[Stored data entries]
= Beginning of Section =
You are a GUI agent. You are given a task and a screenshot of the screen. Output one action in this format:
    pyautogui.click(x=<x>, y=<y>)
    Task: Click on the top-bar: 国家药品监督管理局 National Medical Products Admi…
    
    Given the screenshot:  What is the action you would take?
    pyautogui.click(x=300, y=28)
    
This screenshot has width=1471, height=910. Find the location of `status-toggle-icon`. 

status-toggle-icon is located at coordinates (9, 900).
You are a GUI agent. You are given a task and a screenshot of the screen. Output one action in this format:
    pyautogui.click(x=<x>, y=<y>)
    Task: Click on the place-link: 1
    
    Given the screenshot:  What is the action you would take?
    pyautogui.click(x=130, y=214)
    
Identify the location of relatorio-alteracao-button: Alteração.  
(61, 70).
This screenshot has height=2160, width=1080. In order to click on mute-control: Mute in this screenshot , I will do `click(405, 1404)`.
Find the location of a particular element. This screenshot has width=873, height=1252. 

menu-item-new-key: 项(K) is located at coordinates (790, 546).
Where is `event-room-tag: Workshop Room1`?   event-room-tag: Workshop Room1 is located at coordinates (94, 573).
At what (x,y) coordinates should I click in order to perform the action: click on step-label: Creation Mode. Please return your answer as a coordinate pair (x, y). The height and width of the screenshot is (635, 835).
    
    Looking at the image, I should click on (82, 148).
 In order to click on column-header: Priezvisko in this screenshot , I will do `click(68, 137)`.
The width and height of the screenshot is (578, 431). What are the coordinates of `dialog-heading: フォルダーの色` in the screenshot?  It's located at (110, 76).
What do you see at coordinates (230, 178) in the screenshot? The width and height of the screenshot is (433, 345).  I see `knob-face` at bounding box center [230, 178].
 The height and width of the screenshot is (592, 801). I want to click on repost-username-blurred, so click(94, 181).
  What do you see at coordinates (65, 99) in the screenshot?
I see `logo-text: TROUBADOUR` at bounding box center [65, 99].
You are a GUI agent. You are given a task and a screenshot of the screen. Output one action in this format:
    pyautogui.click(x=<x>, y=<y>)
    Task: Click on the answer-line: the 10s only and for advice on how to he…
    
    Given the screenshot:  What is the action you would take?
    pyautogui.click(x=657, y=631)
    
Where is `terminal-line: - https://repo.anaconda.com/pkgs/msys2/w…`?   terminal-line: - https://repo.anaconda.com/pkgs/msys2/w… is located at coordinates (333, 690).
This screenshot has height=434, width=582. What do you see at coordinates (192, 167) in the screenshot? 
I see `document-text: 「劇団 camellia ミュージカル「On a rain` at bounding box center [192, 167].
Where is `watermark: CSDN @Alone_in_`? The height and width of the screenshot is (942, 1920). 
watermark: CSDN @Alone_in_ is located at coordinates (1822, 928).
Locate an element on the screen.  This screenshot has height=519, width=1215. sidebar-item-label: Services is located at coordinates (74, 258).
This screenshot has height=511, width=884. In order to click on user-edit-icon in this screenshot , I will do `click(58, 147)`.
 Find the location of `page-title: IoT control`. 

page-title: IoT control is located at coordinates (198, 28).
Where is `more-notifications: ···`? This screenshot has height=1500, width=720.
= End of Section =
#### What this task involves
How many lines in the records above contain the string "CSDN"? Reply with the number only.

#### Written solution
2